Effect of antibiotics on antimicrobial resistance phenotype
For patients that did not carry individual resistant bacteria at admission, the carriage rate after 72 hours for those that received relevant antibiotics was compared to the carriage rate for those that did not receive relevant antibiotics (e.g., comparing β-lactam non-susceptibility in culture based on receipt of β-lactam antibiotics). Antibiotics had no significant association with resistance phenotype (Figure 3). Emergence of Gram-negative bacteria showing resistance to at least one β-lactam antibiotic after 72 hours was seen in 8/24 (33%) of patients who received β-lactam antibiotics and in 2/10 (20 %) of patients who did not (RR 1.7, 95% CI 0.43 - 6.51; Fisher’s p = 0.68). VRE was present in 1/13 (8%) patients who received vancomycin and in 2/27 (7%) of patients who did not (RR 1.0, 95% CI 0.10 - 10.4; p = 1.0). MRSA was present in 5/31 (16%) patients who received β-lactams and in 0/10 (0%) of patients who did not (RR unable; p = 0.31). No other clinical interventions (enteral feeding, opioids, mechanical ventilation, and proton pump inhibitors) associated with detectable differences in resistance phenotype.
Effect of antibiotics on antimicrobial resistance genotype
Change in antimicrobial resistance gene abundance was tested after stratifying by receipt of antibiotic class (Figure 4). This was first done with change in genotype classified as a continuous variable based on within-individual change in CT values (ICU admission CT minus 72-hour CT). There was no association between the changes within relevant resistance genes after 72 hours and receipt of any of the 3 most common antibiotic categories (β-lactams, vancomycin, or macrolides). There was also no overall difference in the within-individual change in CT values comparing combined antibiotic gene categories (t-test p = 0.49 for β-lactams, p = 0.28 for vancomycin, and p = 0.19 for macrolides) (Figure 4). This analysis was then repeated classifying within-individual change in genotype categorically (i.e., present versus absent). Again, there was no association between receipt of antibiotics and changes within relevant antibiotic resistance genotypes. Last, other ICU interventions were examined. Opioids were associated with modestly reduced within-individual risk of an increase in combined genotype (RR 0.79, 95% CI 0.69 - 0.91; p<0.01). No other clinical interventions associated with detectable differences in resistance genotype.

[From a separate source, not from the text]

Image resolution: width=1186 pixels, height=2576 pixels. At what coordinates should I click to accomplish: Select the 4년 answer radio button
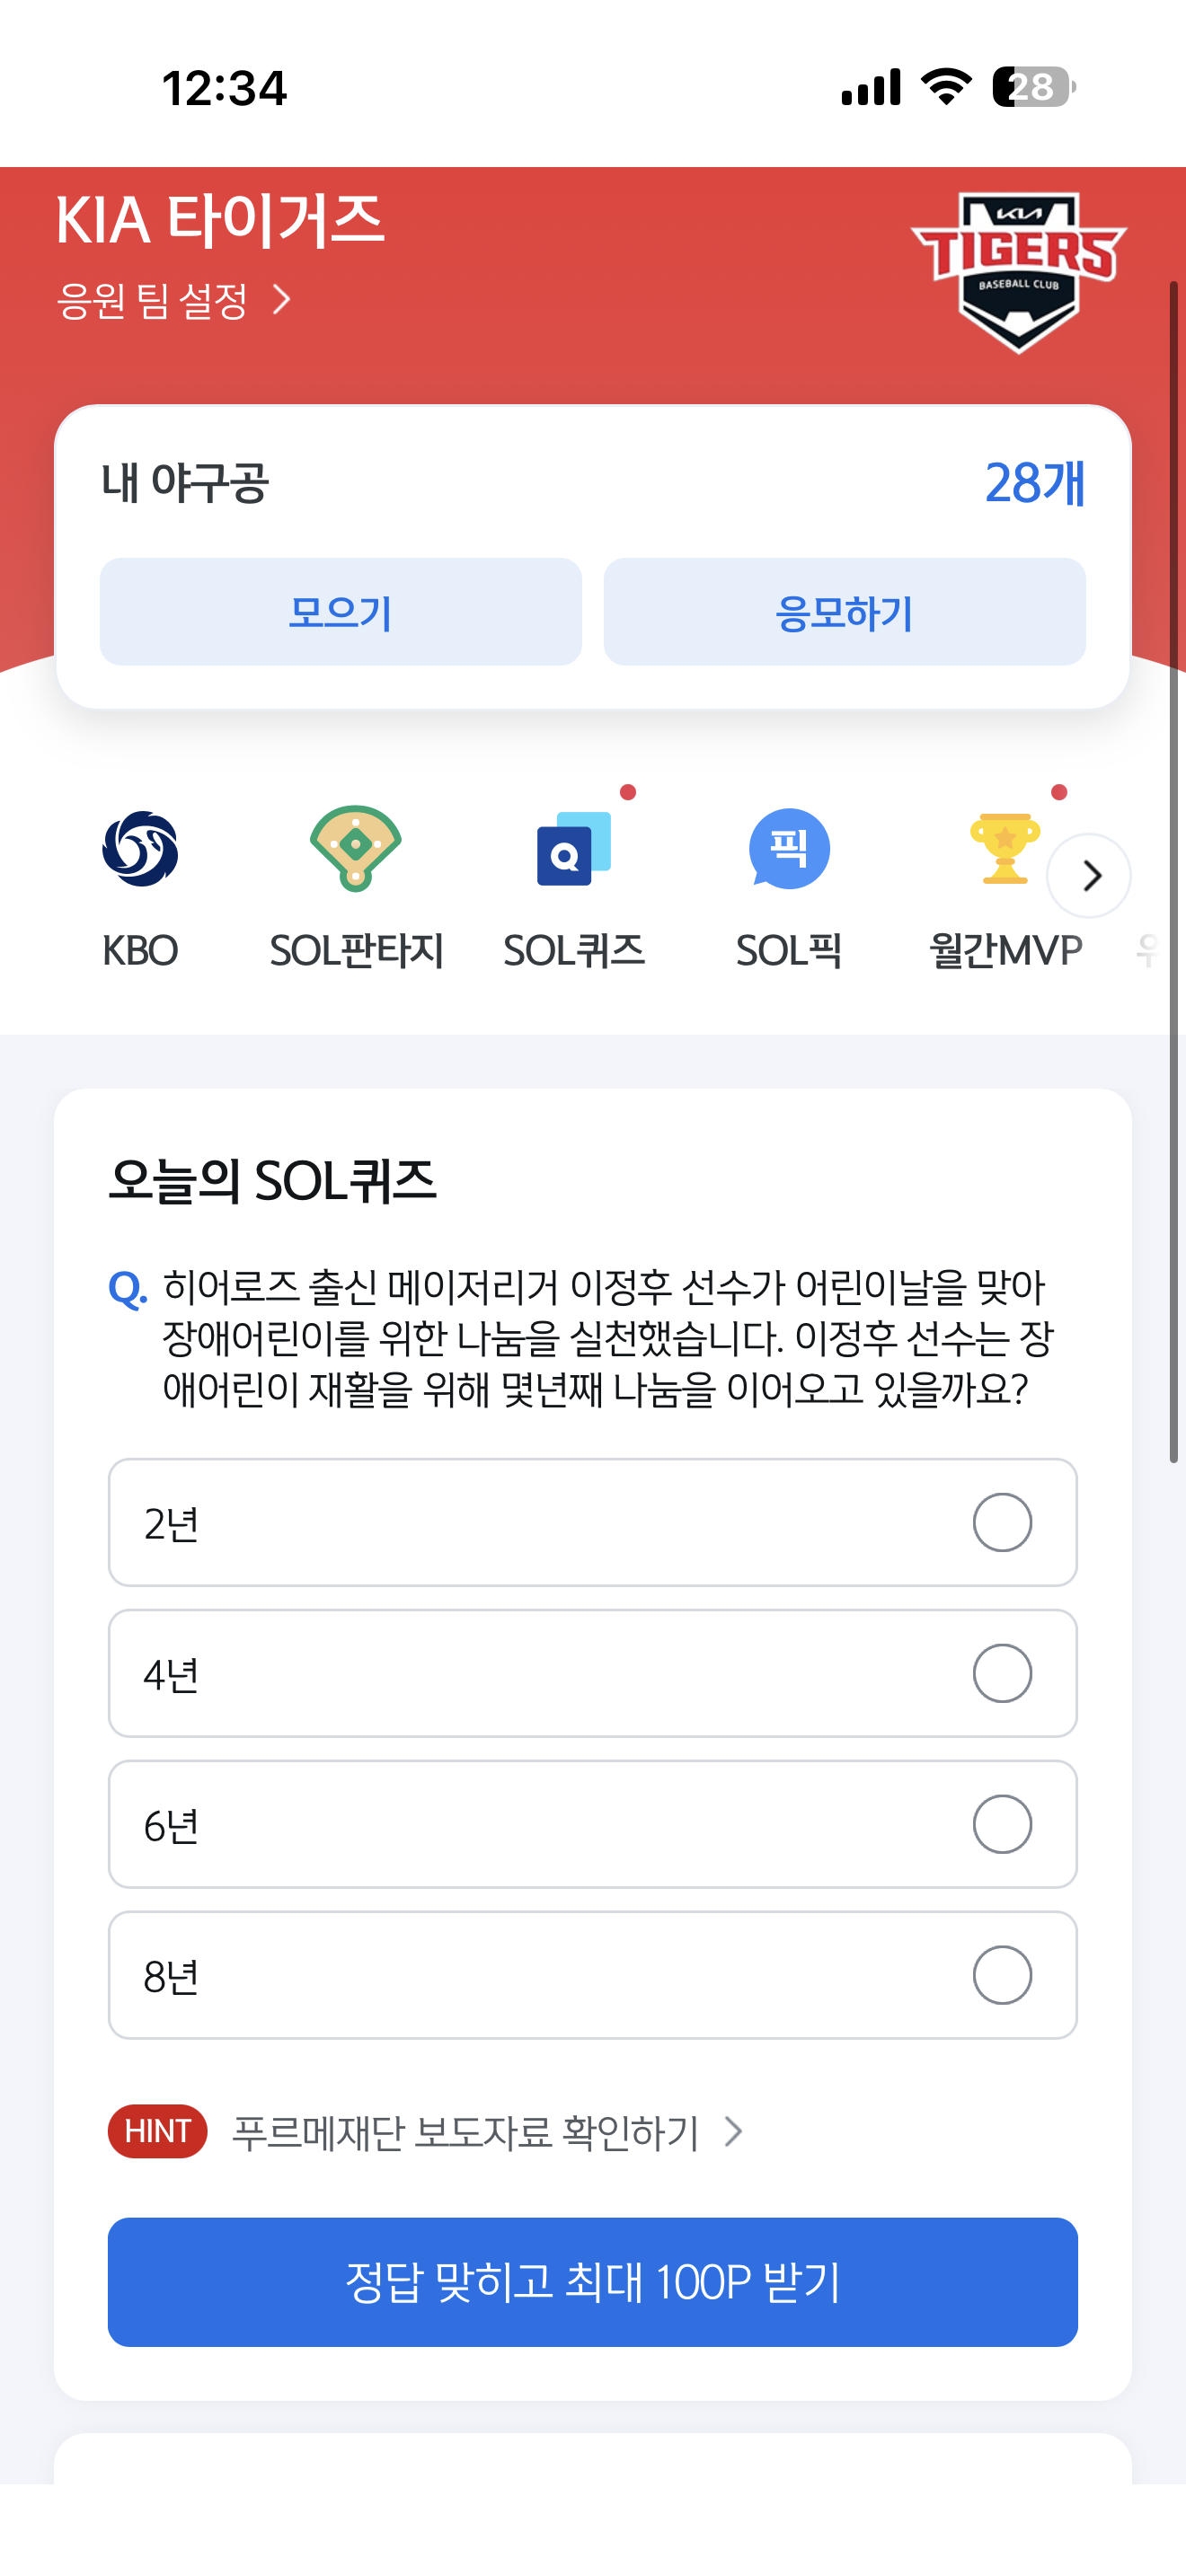coord(1002,1673)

ICU admission antimicrobial resistance pattern as a predictor of resistance phenotype and genotype after 72 hours
Last, the ICU admission antimicrobial resistance pattern was examined as a predictor of resistance after 72 hours for both phenotype and genotype. For 7 of the 9 antimicrobial resistance categories tested, presence of the resistant phenotype (i.e., non-susceptibility in culture) at the time of ICU admission was significantly associated with non-susceptibility 72 hours later (Figure 5A). For 14 of the 26 genes tested, presence of the resistance genotype (i.e., positive qPCR) at the time of ICU admission was significantly associated with positive qPCR 72 hours later (Figure 5B).